§ **WORK INSTRUCTIONS**: Leave every image out, and print the remaining lines below exactly.

Stored records
---------------
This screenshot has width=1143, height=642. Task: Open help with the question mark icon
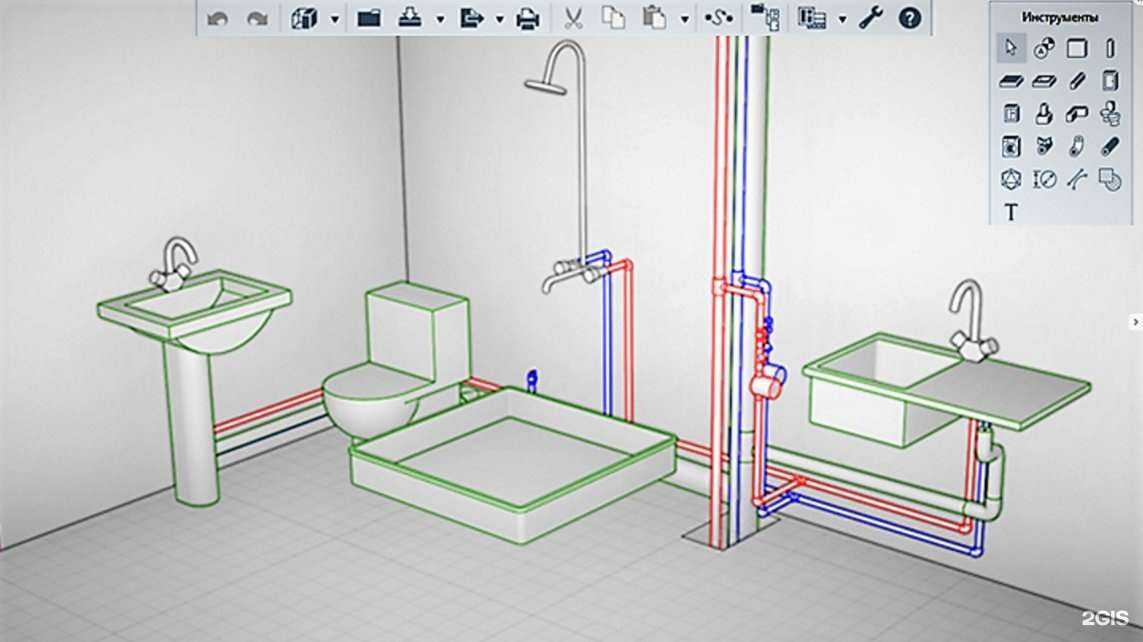[x=909, y=18]
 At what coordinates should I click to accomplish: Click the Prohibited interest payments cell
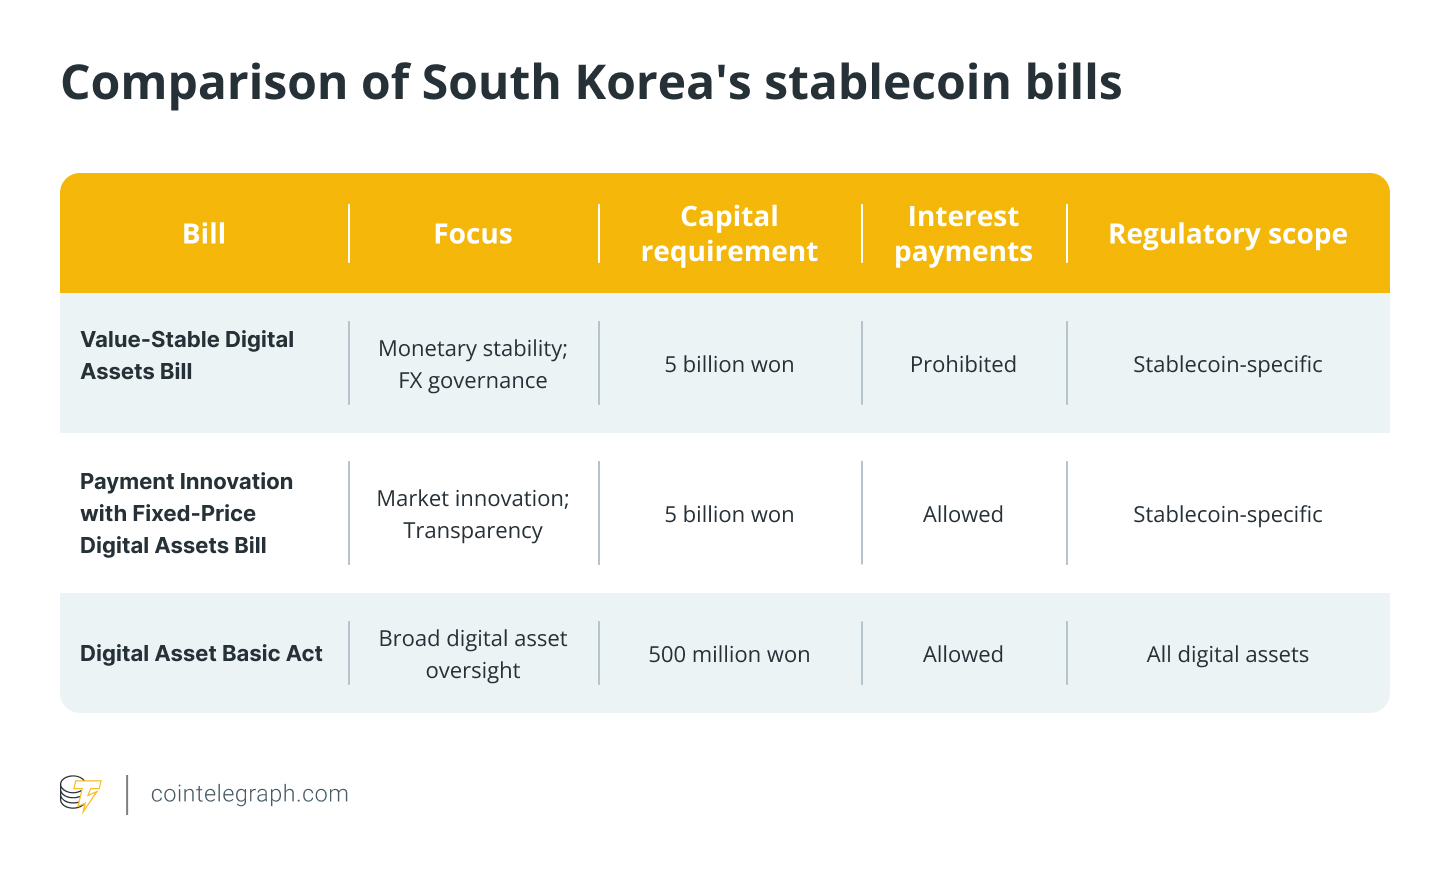[963, 365]
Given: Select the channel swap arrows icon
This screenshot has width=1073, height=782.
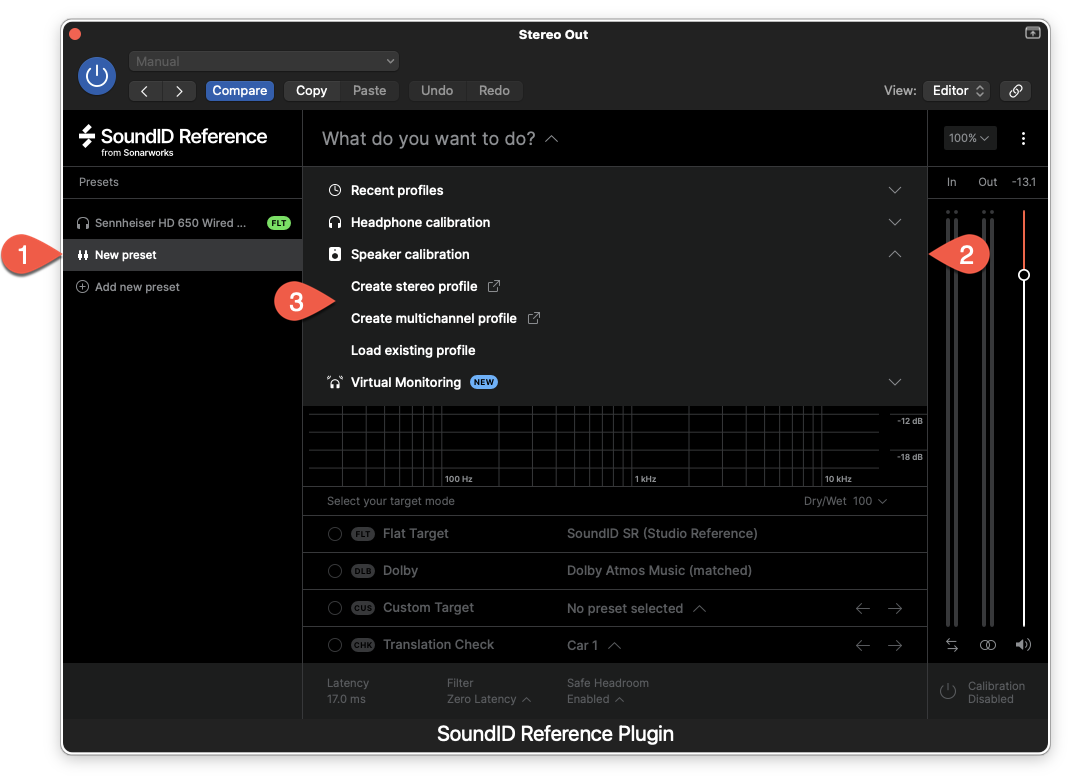Looking at the screenshot, I should (x=951, y=645).
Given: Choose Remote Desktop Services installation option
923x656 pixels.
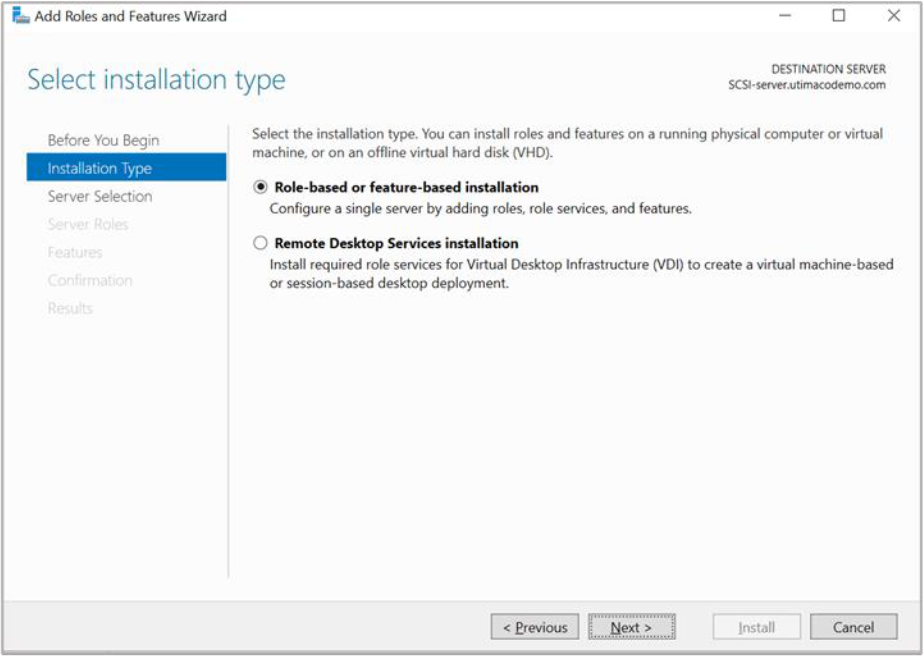Looking at the screenshot, I should [261, 243].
---------------
§ **RESPONSE TO THIS EXERCISE**:
This screenshot has width=1143, height=642. Task: Open help with the question mark icon
[x=909, y=18]
 At what coordinates should I click to accomplish: Click the Prohibited interest payments cell
[963, 365]
Given: Select the channel swap arrows icon
This screenshot has width=1073, height=782.
Looking at the screenshot, I should (x=951, y=645).
Given: Choose Remote Desktop Services installation option
923x656 pixels.
Looking at the screenshot, I should [261, 243].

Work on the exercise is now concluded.